Au sein de la balance des revenus primaires, le solde des rémunérations des salariés est particulièrement favorable pour la France. Ce solde reflète essentiellement les salaires des français qui travaillent dans un pays voisin. La France est le pays européen qui compte le plus de travailleurs frontaliers, avec près de 472 000 personnes résidant en France qui travaillent dans un pays frontalier en 2021 selon Eurostat (un peu moins de 2% de la population active).

La décomposition par pays de travail des frontaliers montre le poids important de la Suisse (près de la moitié des travailleurs français frontaliers en 2015) et du Luxembourg (21%).

La stratégie internationale des entreprises françaises

Le solde des revenus des investissements directs est excédentaire en France, comme en Allemagne, ainsi qu’en Italie et en zone euro dans une moindre mesure. L’excédent des revenus d’IDE en France s’explique largement par la progression du stock d’investissements directs français à l’étranger entre le début du siècle et le milieu des années 2010, résultat d’une forte dynamique d’investissement à l’étranger des firmes françaises, motivée par la recherche de meilleurs coûts de production et par une volonté de mieux desservir les marchés locaux.

Mais l’excédent reflète aussi l’écart observé entre le rendement des actifs et des passifs. Les IDE français à l’étranger ont eu un rendement apparent de 4% en 2021, alors que celui des IDE étrangers en France n’était que de 2,6%.

Les balances des revenus secondaires de la France et de ses partenaires européens présentent des caractéristiques communes.

Une dégradation temporaire de la balance des revenus lié à la pandémie

Face à la perturbation des échanges internationaux causée par la crise sanitaire, la balance des revenus s’est dégradée entre 2019 et 2020 de manière comparable en France, en Allemagne et dans la zone
euro.

Évolution de la balance des revenus et de ses composantes entre 2019 et 2020 et entre 2019 et 2021
(en points de pourcentage de PIB)

Évolution entre 2019 et 2020 Évolution entre 2019 et 2021

Cette dégradation a été principalement causée par une forte baisse de l’excédent des revenus d’investissement directs, alors que les déficits des revenus d’investissement de portefeuille se sont eux partiellement résorbés en 2020, en raison du tarissement des flux sortants.

L’année 2021 a enregistré un redressement des soldes des balances des revenus, même si les niveaux pré-crise n’ont pas encore été retrouvés et les balances des revenus des investissements directs n’ont pas montré de signe d’amélioration entre 2020 et 2021.

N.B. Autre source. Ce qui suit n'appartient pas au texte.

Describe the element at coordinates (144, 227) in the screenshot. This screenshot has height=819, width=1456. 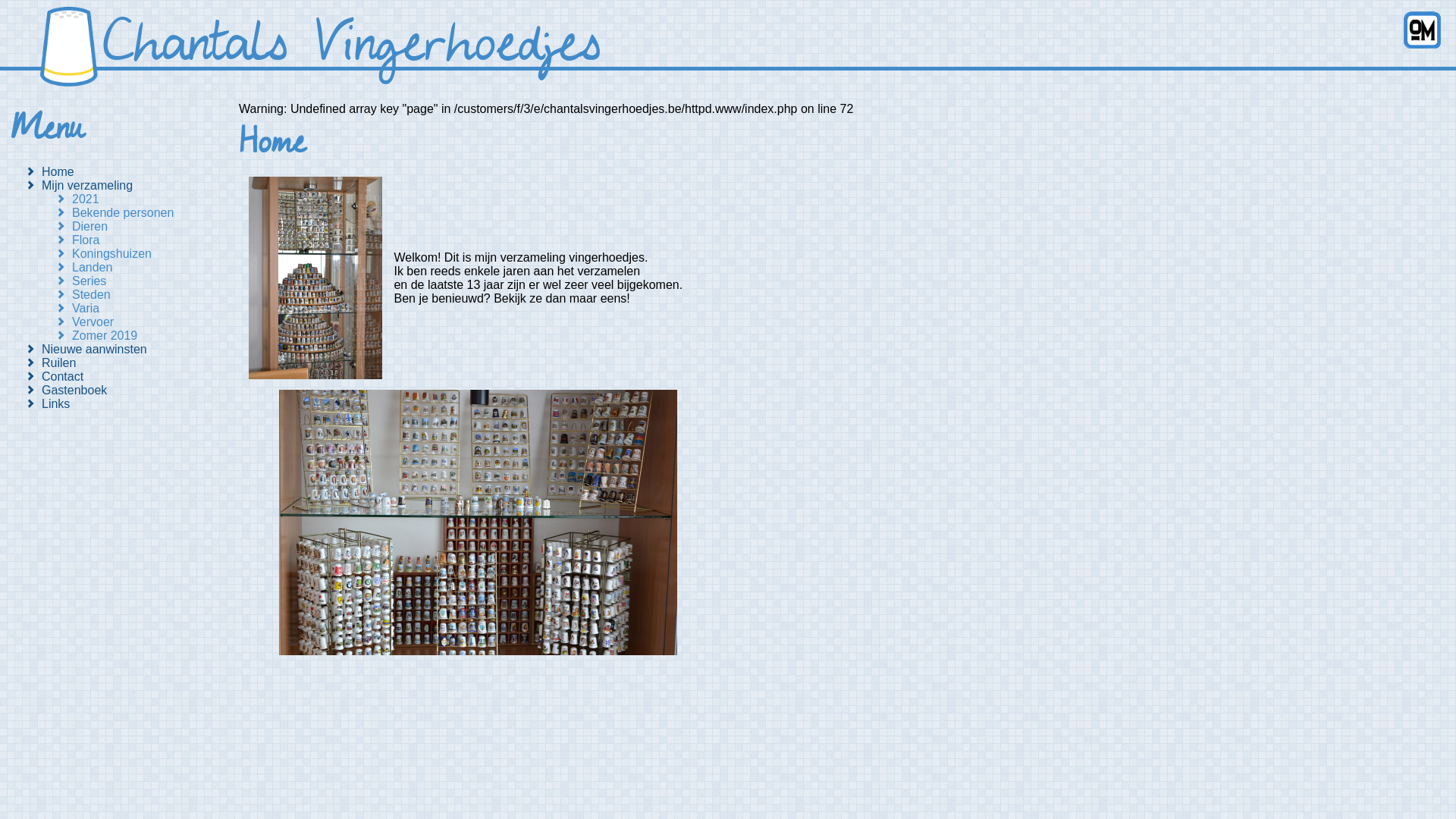
I see `'Dieren'` at that location.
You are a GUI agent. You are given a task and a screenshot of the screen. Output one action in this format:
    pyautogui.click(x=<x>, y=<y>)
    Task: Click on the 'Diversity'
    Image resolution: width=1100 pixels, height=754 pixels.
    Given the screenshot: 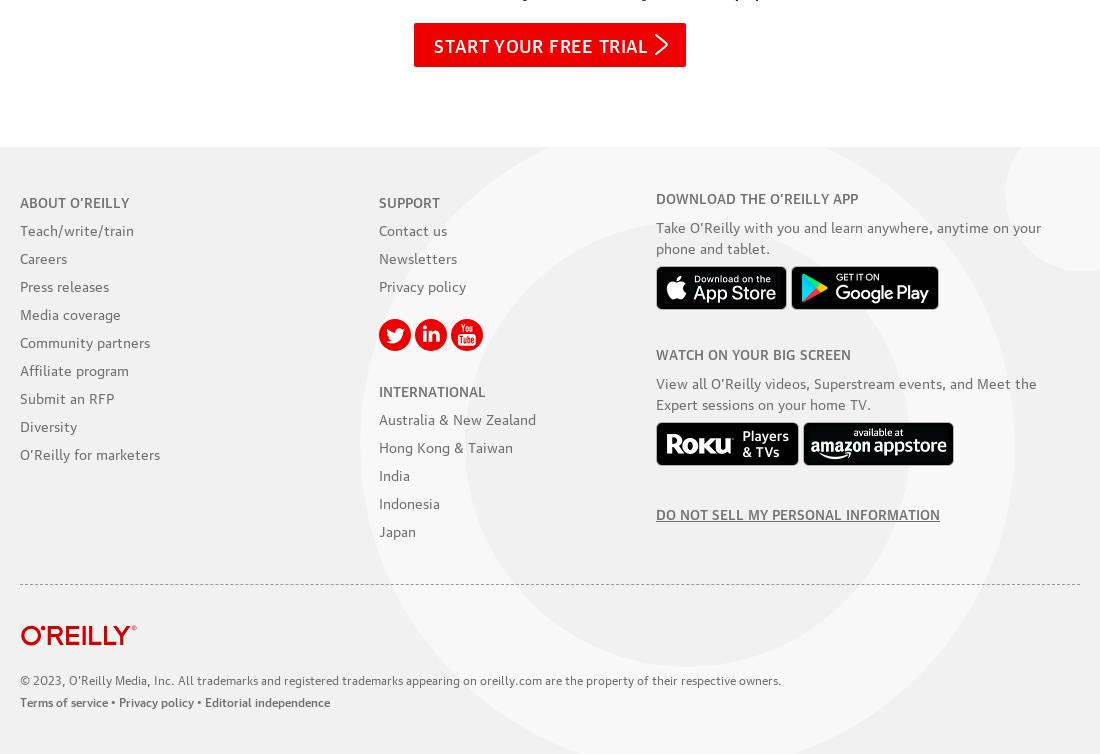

La dégradation marquée de la balance française des revenus d’investissements s’explique en partie par le poids des sociétés financières et du secteur de l’énergie dans les revenus d’investissement parmi les grands groupes français (qui sont à l’origine de la grande majorité des investissements français à l’étranger). Ces deux secteurs font partie des secteurs les plus fragilisés en 2020 : les sociétés financières, exposées à une détérioration de leur risque d’activité, ont accru significativement leurs provisions, et les entreprises pétrolières ont été affectées par la baisse de la demande.

À l’inverse, contrairement à la zone euro, le solde des revenus des investissements de portefeuille français s’est significativement amélioré en 2020 et en 2021.

En France, tandis que l’excédent des revenus d’IDE chutait, celui des rémunérations des travailleurs s’est maintenu en 2020. S’il est aussi resté stable en Italie, le solde des rémunérations des travailleurs s’est amélioré en 2020 en Allemagne, les flux sortants y ayant fortement baissé.

L’activité des travailleurs frontaliers français a notamment pu être préservée grâce au développement du télétravail.